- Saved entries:
════════════════════
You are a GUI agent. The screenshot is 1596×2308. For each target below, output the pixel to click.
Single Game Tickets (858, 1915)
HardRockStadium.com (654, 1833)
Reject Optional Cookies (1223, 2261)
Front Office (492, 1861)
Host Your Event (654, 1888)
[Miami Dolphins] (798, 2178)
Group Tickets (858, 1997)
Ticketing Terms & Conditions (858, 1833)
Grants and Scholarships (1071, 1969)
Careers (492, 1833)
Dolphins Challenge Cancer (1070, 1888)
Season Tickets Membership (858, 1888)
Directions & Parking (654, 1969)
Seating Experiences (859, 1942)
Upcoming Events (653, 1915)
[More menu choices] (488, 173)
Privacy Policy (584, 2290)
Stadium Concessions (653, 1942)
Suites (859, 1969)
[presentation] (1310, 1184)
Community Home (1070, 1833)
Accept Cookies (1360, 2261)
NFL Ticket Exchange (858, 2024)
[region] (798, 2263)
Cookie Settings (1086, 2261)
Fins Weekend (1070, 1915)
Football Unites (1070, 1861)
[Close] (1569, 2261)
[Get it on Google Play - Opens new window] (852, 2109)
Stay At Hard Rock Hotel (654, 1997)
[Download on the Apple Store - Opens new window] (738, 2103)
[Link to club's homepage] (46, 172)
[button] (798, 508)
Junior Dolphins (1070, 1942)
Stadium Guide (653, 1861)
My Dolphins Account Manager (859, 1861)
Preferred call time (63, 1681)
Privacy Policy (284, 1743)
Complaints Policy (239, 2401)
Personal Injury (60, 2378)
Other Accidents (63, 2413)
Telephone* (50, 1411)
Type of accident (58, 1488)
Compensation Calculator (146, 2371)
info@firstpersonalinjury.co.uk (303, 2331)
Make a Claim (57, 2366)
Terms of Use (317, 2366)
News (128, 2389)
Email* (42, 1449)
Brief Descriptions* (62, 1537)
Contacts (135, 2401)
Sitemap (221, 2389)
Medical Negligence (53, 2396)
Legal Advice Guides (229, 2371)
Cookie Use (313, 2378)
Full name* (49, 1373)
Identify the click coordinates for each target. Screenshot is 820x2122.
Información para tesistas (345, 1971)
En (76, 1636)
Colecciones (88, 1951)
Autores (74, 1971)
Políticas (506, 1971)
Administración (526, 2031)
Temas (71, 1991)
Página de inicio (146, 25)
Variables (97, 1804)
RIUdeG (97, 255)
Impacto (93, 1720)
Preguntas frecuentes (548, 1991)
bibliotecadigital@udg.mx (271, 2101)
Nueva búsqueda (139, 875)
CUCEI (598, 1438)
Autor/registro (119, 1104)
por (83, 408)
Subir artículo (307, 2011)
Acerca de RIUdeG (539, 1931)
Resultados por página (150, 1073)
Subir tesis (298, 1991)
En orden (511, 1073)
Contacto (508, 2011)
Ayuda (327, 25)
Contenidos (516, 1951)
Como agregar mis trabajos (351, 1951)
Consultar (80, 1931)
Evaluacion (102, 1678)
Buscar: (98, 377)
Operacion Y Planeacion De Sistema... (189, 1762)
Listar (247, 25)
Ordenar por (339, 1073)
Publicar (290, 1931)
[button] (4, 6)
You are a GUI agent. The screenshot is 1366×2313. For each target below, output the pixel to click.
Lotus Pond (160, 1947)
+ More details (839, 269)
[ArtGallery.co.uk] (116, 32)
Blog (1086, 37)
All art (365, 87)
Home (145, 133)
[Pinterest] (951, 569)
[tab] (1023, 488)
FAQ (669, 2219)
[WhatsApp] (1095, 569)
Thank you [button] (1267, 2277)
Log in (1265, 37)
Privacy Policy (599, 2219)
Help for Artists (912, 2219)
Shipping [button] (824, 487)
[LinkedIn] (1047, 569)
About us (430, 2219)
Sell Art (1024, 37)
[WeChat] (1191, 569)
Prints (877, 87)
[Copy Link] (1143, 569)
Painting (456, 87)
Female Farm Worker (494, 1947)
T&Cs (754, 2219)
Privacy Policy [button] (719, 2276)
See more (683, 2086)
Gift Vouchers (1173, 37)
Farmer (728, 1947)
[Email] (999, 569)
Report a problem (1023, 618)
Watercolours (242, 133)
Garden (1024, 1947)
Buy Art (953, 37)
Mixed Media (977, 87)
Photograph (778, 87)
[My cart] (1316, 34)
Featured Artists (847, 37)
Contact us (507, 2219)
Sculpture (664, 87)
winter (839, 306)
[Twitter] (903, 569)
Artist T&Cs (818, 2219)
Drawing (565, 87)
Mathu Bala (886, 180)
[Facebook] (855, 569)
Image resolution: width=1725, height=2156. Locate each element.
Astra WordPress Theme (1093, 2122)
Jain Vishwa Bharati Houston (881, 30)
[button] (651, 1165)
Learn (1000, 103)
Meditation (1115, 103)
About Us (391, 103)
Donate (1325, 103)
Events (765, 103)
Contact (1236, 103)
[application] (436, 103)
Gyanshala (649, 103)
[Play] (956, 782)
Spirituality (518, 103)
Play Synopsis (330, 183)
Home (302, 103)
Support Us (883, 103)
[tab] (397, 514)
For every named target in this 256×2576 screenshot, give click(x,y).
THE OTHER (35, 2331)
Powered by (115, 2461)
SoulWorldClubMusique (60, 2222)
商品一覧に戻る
════════════════════
- PROBLEM DESCRIPTION:
None of the records may be omitted; each is to be printed exactly.

- RESULT OF THIS TASK:
You are a GUI agent. The screenshot is 1596×2308. For each target below, output the pixel to click.
Single Game Tickets (858, 1915)
HardRockStadium.com (654, 1833)
Reject Optional Cookies (1223, 2261)
Front Office (492, 1861)
Host Your Event (654, 1888)
[Miami Dolphins] (798, 2178)
Group Tickets (858, 1997)
Ticketing Terms & Conditions (858, 1833)
Grants and Scholarships (1071, 1969)
Careers (492, 1833)
Dolphins Challenge Cancer (1070, 1888)
Season Tickets Membership (858, 1888)
Directions & Parking (654, 1969)
Seating Experiences (859, 1942)
Upcoming Events (653, 1915)
[More menu choices] (488, 173)
Privacy Policy (584, 2290)
Stadium Concessions (653, 1942)
Suites (859, 1969)
[presentation] (1310, 1184)
Community Home (1070, 1833)
Accept Cookies (1360, 2261)
NFL Ticket Exchange (858, 2024)
[region] (798, 2263)
Cookie Settings (1086, 2261)
Fins Weekend (1070, 1915)
Football Unites (1070, 1861)
[Close] (1569, 2261)
[Get it on Google Play - Opens new window] (852, 2109)
Stay At Hard Rock Hotel (654, 1997)
[Download on the Apple Store - Opens new window] (738, 2103)
[Link to club's homepage] (46, 172)
[button] (798, 508)
Junior Dolphins (1070, 1942)
Stadium Guide (653, 1861)
My Dolphins Account Manager (859, 1861)
Preferred call time (63, 1681)
Privacy Policy (284, 1743)
Complaints Policy (239, 2401)
Personal Injury (60, 2378)
Other Accidents (63, 2413)
Telephone* (50, 1411)
Type of accident (58, 1488)
Compensation Calculator (146, 2371)
info@firstpersonalinjury.co.uk (303, 2331)
Make a Claim (57, 2366)
Terms of Use (317, 2366)
News (128, 2389)
Email* (42, 1449)
Brief Descriptions* (62, 1537)
Contacts (135, 2401)
Sitemap (221, 2389)
Medical Negligence (53, 2396)
Legal Advice Guides (229, 2371)
Cookie Use (313, 2378)
Full name* (49, 1373)
Identify the click coordinates for each target. Screenshot is 820x2122.
Información para tesistas (345, 1971)
En (76, 1636)
Colecciones (88, 1951)
Autores (74, 1971)
Políticas (506, 1971)
Administración (526, 2031)
Temas (71, 1991)
Página de inicio (146, 25)
Variables (97, 1804)
RIUdeG (97, 255)
Impacto (93, 1720)
Preguntas frecuentes (548, 1991)
bibliotecadigital@udg.mx (271, 2101)
Nueva búsqueda (139, 875)
CUCEI (598, 1438)
Autor/registro (119, 1104)
por (83, 408)
Subir artículo (307, 2011)
Acerca de RIUdeG (539, 1931)
Resultados por página (150, 1073)
Subir tesis (298, 1991)
En orden (511, 1073)
Contacto (508, 2011)
Ayuda (327, 25)
Contenidos (516, 1951)
Como agregar mis trabajos (351, 1951)
Consultar (80, 1931)
Evaluacion (102, 1678)
Buscar: (98, 377)
Operacion Y Planeacion De Sistema... (189, 1762)
Listar (247, 25)
Ordenar por (339, 1073)
Publicar (290, 1931)
[button] (4, 6)
You are a GUI agent. The screenshot is 1366×2313. For each target below, output the pixel to click.
Lotus Pond (160, 1947)
+ More details (839, 269)
[ArtGallery.co.uk] (116, 32)
Blog (1086, 37)
All art (365, 87)
Home (145, 133)
[Pinterest] (951, 569)
[tab] (1023, 488)
FAQ (669, 2219)
[WhatsApp] (1095, 569)
Thank you [button] (1267, 2277)
Log in (1265, 37)
Privacy Policy (599, 2219)
Help for Artists (912, 2219)
Shipping [button] (824, 487)
[LinkedIn] (1047, 569)
About us (430, 2219)
Sell Art (1024, 37)
[WeChat] (1191, 569)
Prints (877, 87)
[Copy Link] (1143, 569)
Painting (456, 87)
Female Farm Worker (494, 1947)
T&Cs (754, 2219)
Privacy Policy [button] (719, 2276)
See more (683, 2086)
Gift Vouchers (1173, 37)
Farmer (728, 1947)
[Email] (999, 569)
Report a problem (1023, 618)
Watercolours (242, 133)
Garden (1024, 1947)
Buy Art (953, 37)
Mixed Media (977, 87)
Photograph (778, 87)
[My cart] (1316, 34)
Featured Artists (847, 37)
Contact us (507, 2219)
Sculpture (664, 87)
winter (839, 306)
[Twitter] (903, 569)
Artist T&Cs (818, 2219)
Drawing (565, 87)
Mathu Bala (886, 180)
[Facebook] (855, 569)
Image resolution: width=1725, height=2156. Locate each element.
Astra WordPress Theme (1093, 2122)
Jain Vishwa Bharati Houston (881, 30)
[button] (651, 1165)
Learn (1000, 103)
Meditation (1115, 103)
About Us (391, 103)
Donate (1325, 103)
Events (765, 103)
Contact (1236, 103)
[application] (436, 103)
Gyanshala (649, 103)
[Play] (956, 782)
Spirituality (518, 103)
Play Synopsis (330, 183)
Home (302, 103)
Support Us (883, 103)
[tab] (397, 514)
For every named target in this 256×2576 screenshot, give click(x,y).
THE OTHER (35, 2331)
Powered by (115, 2461)
SoulWorldClubMusique (60, 2222)
商品一覧に戻る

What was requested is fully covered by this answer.